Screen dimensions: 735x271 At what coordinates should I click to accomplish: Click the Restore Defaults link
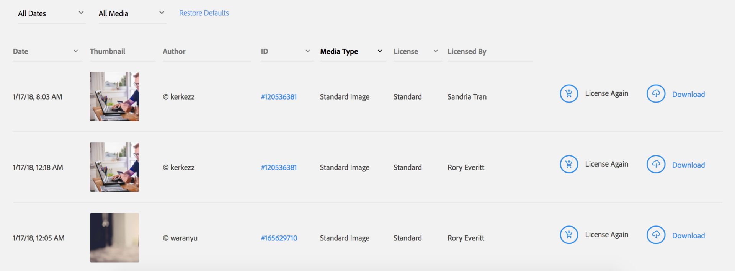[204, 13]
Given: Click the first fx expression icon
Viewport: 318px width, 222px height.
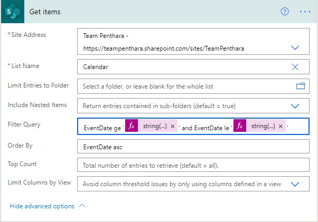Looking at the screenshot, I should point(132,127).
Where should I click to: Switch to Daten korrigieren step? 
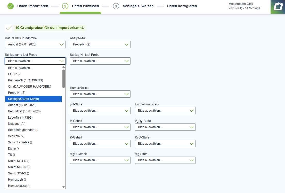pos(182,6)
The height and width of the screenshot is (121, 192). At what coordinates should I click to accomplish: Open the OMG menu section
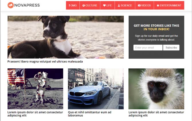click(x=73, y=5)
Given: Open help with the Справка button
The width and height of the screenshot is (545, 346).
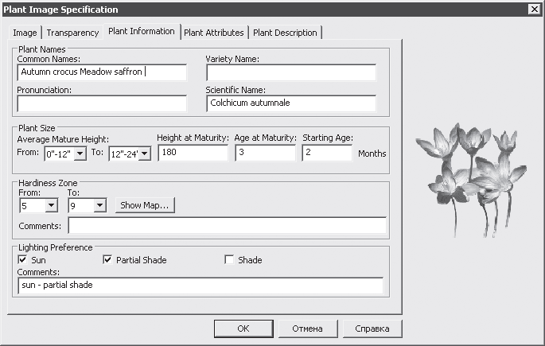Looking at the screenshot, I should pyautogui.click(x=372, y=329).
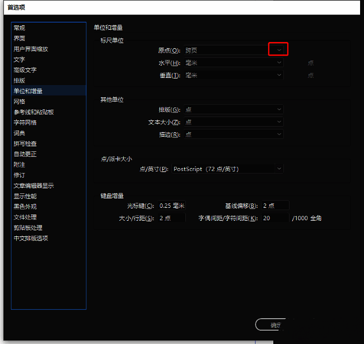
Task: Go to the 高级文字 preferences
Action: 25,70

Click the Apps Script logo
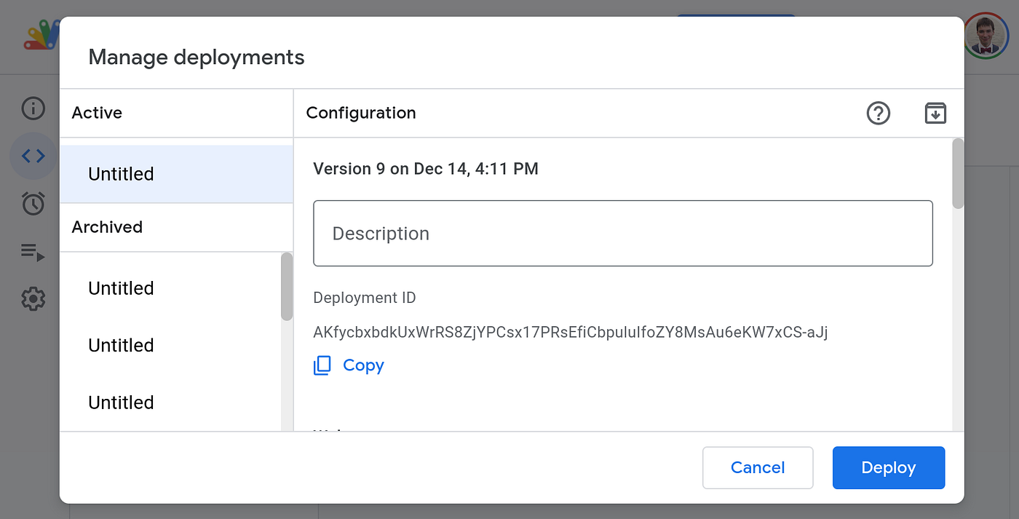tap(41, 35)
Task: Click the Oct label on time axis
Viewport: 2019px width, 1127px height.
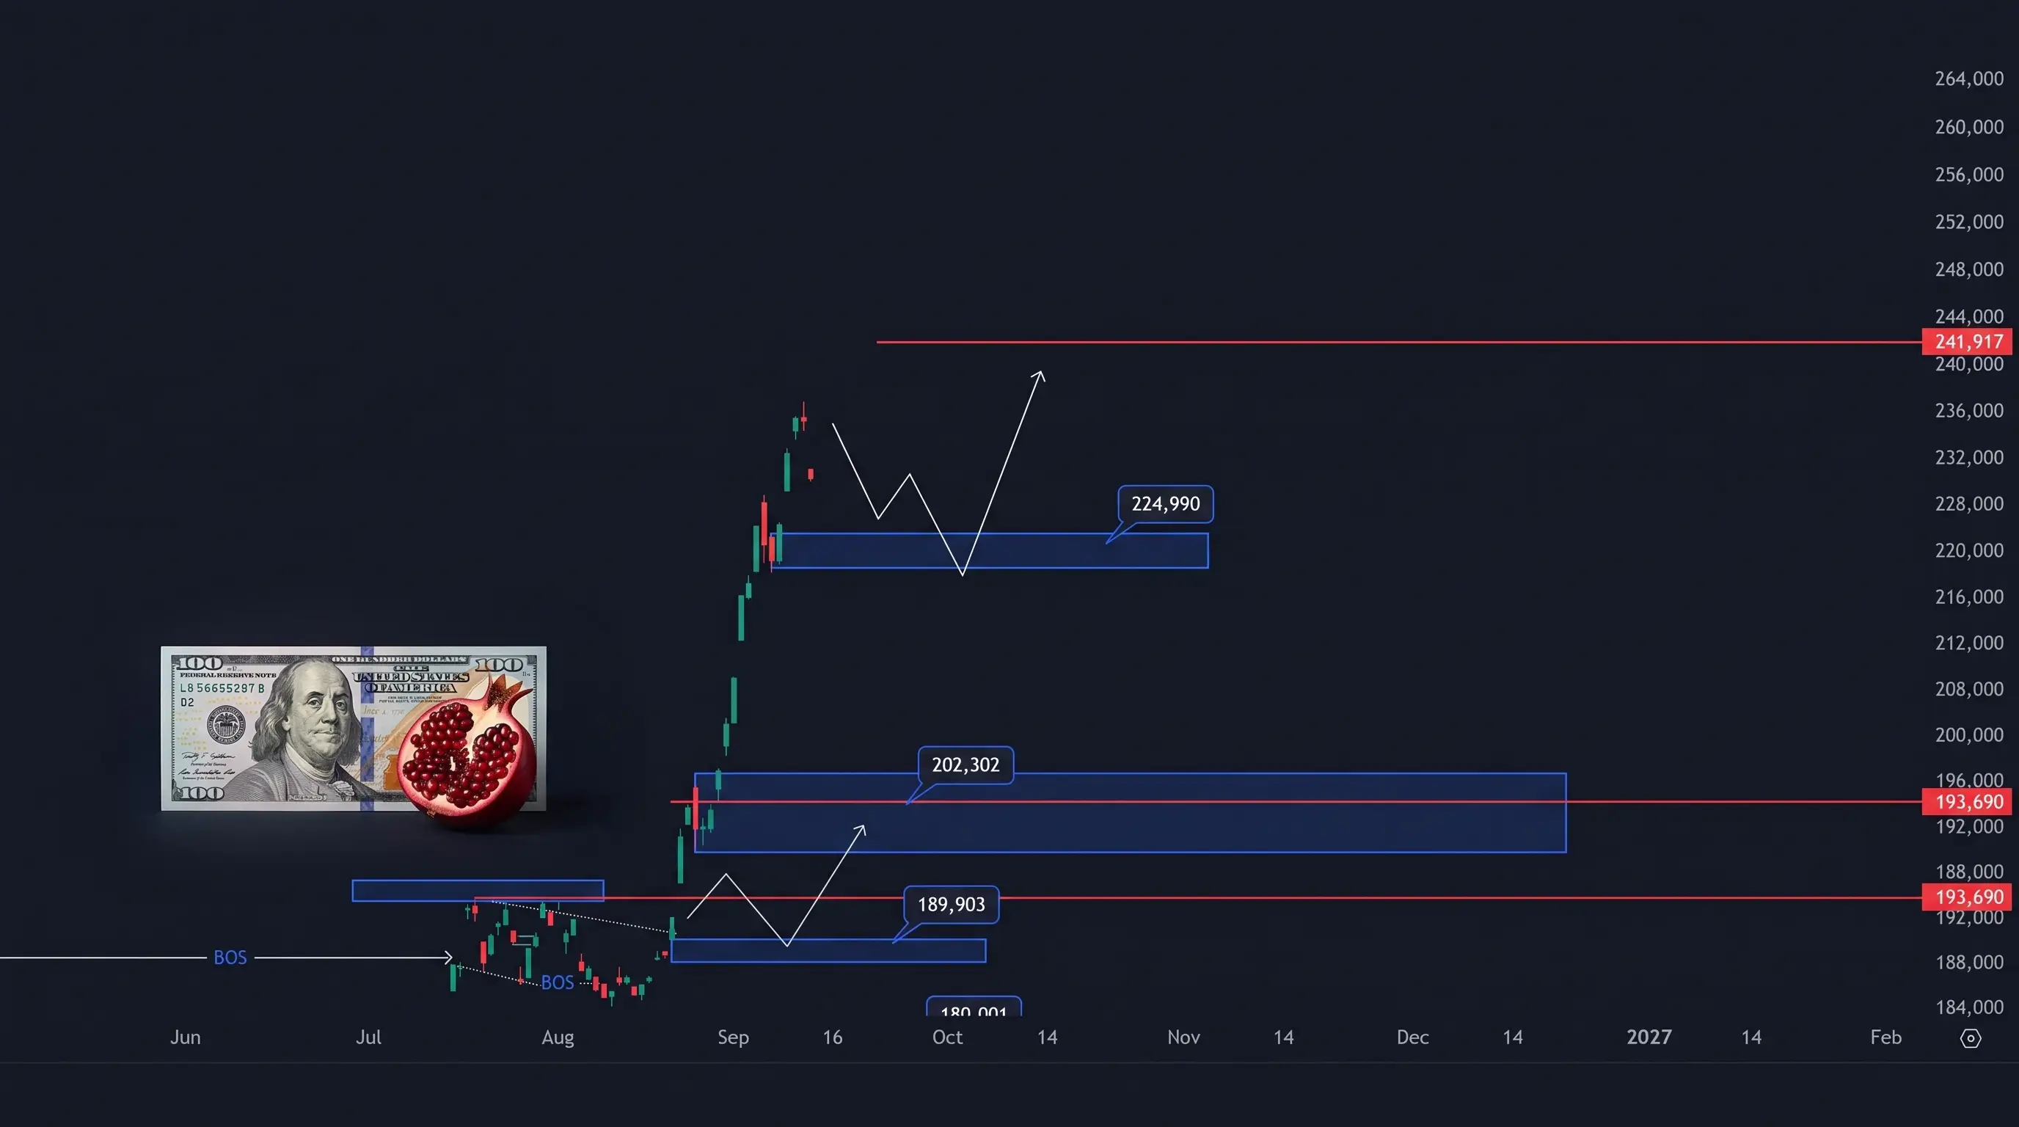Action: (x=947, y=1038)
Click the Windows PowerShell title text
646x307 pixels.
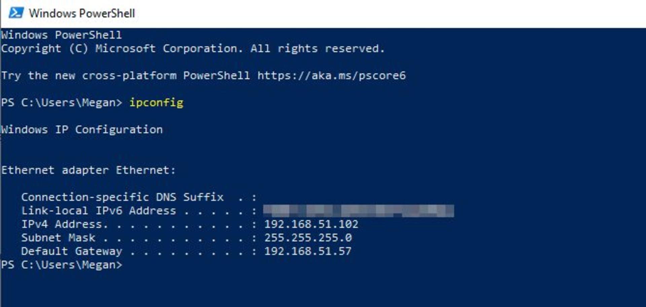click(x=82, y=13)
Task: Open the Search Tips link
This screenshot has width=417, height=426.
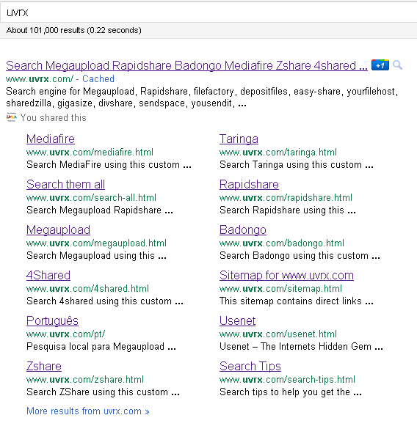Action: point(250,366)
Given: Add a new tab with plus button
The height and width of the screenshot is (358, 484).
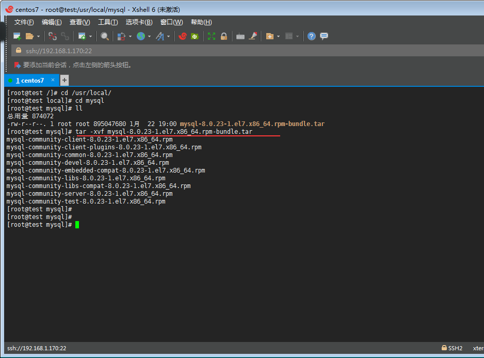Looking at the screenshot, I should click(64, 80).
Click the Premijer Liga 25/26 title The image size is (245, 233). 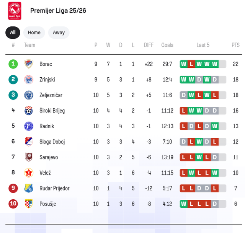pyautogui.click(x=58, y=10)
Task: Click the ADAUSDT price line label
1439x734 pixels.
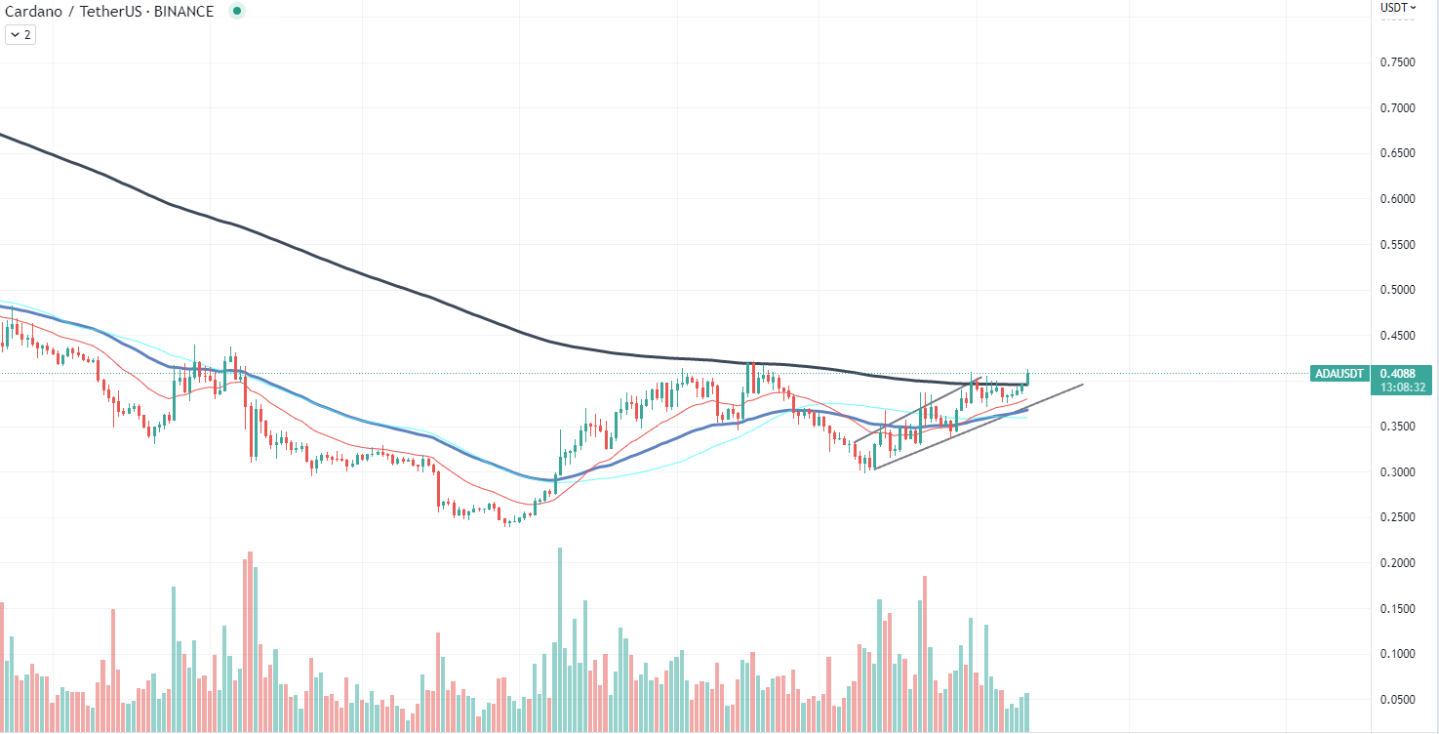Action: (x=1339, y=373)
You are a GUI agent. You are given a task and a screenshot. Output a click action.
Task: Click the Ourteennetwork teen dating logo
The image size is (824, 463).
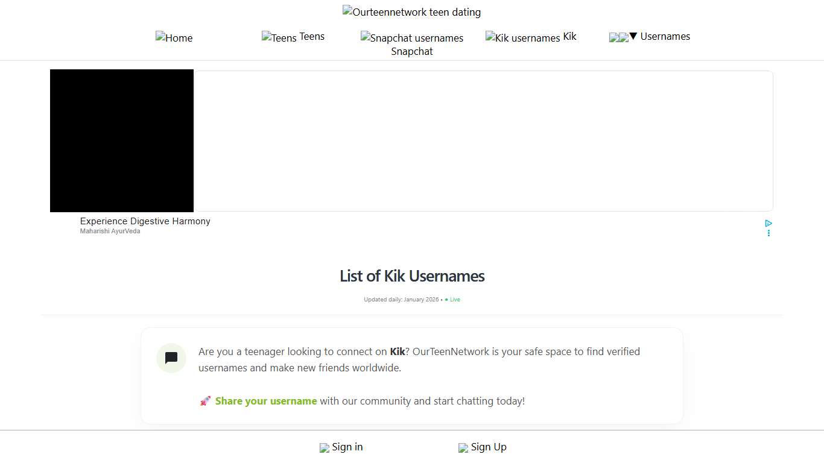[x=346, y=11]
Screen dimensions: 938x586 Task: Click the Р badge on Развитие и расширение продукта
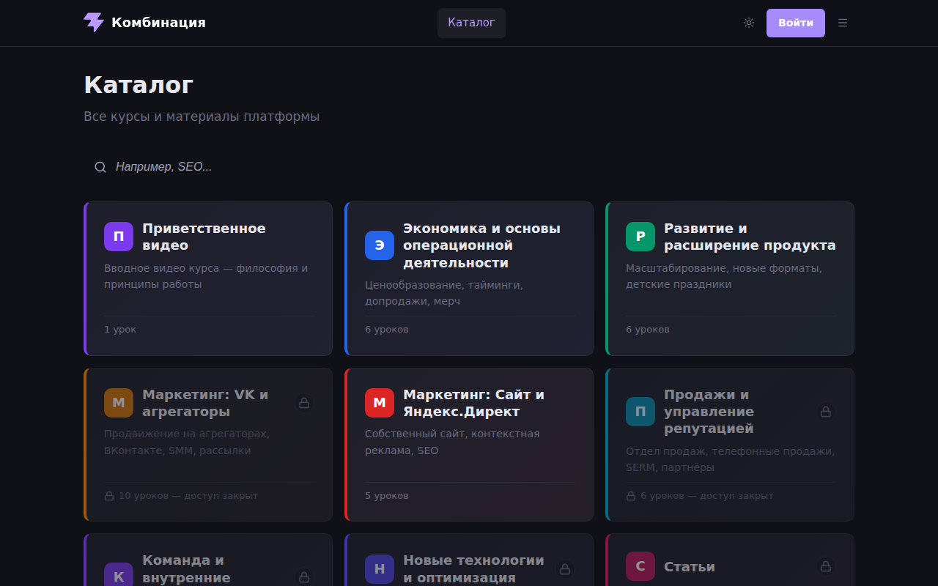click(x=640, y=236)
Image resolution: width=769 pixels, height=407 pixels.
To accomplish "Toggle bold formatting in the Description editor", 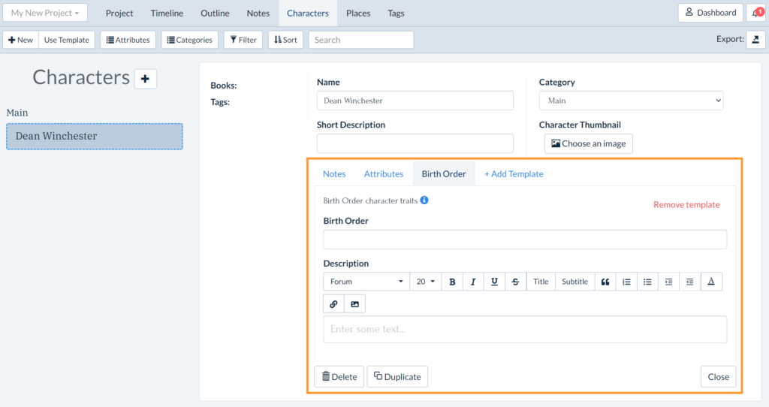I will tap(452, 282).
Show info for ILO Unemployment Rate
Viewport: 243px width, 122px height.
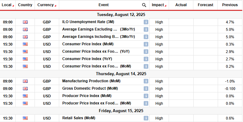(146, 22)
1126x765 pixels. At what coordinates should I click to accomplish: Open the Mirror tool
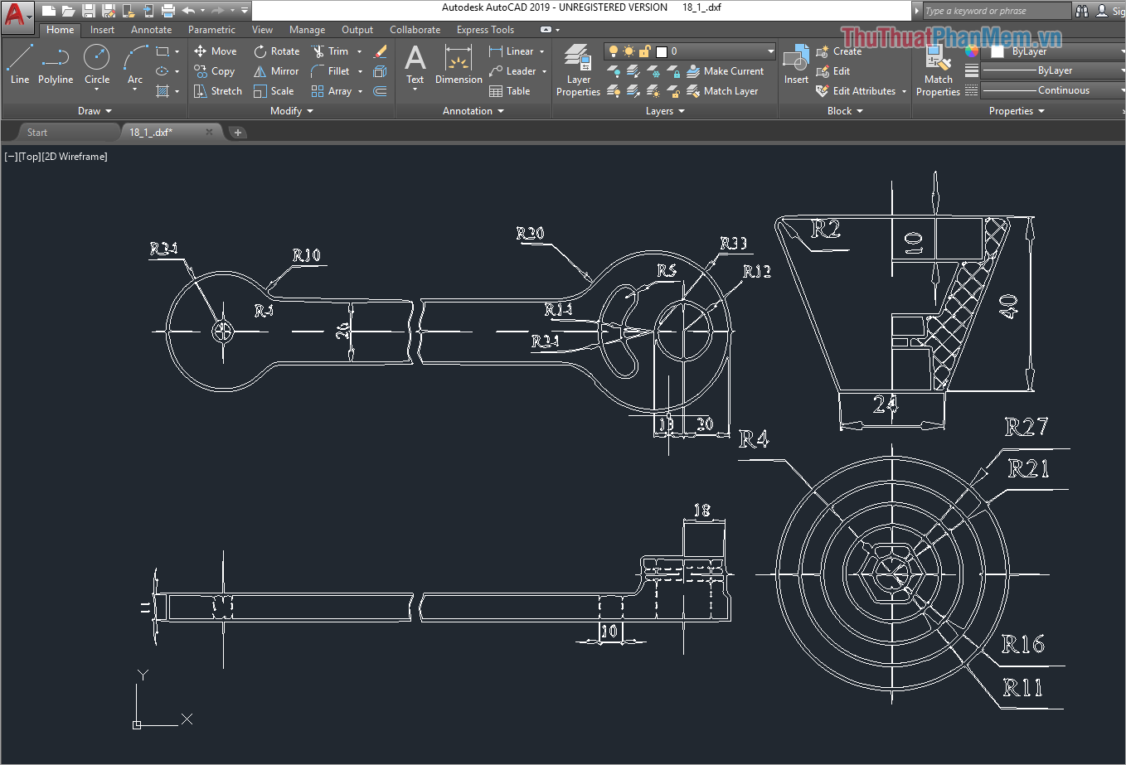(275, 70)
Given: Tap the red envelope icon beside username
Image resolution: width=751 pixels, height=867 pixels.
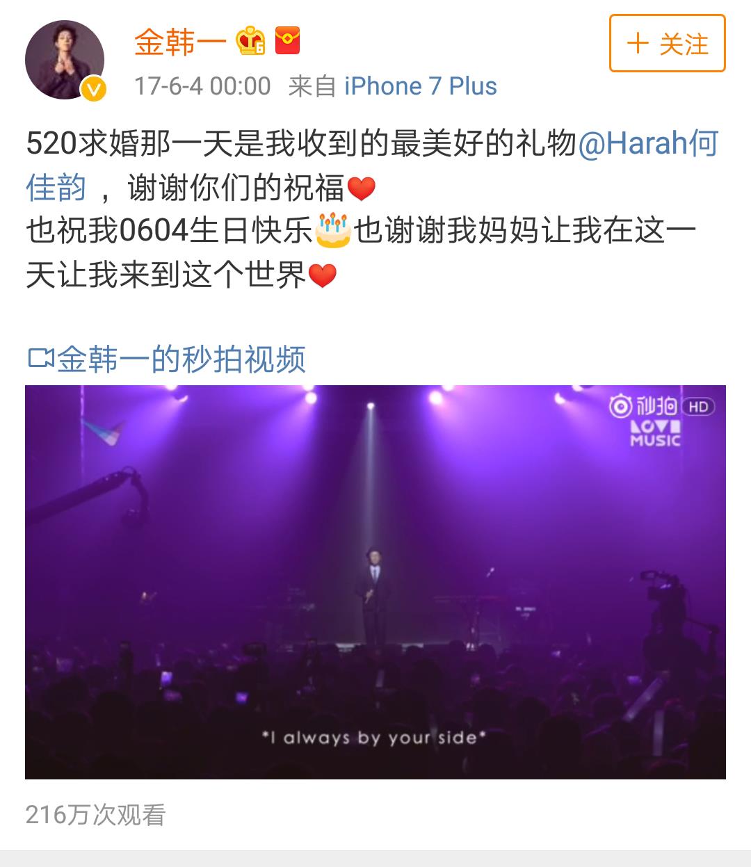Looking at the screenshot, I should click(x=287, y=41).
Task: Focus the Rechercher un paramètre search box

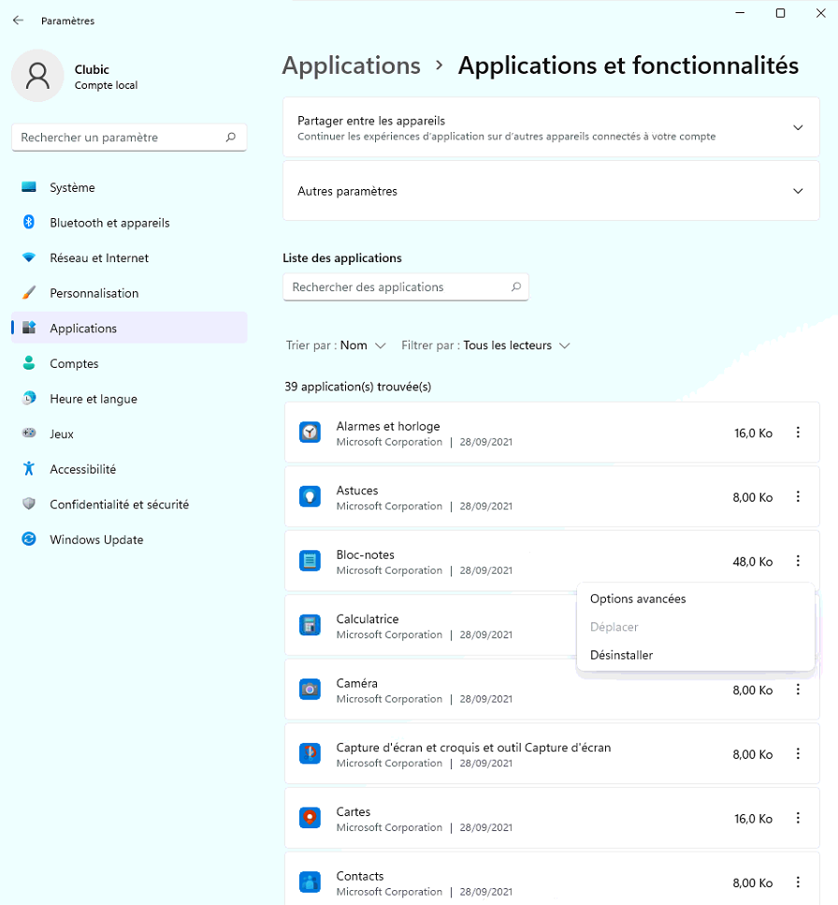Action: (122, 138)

:::::

Task prompt: Each line in the data that holds the string "button" needs to be copied.

Exercise response:
Given: Open help with the Справка button
Given: Add a new tab with plus button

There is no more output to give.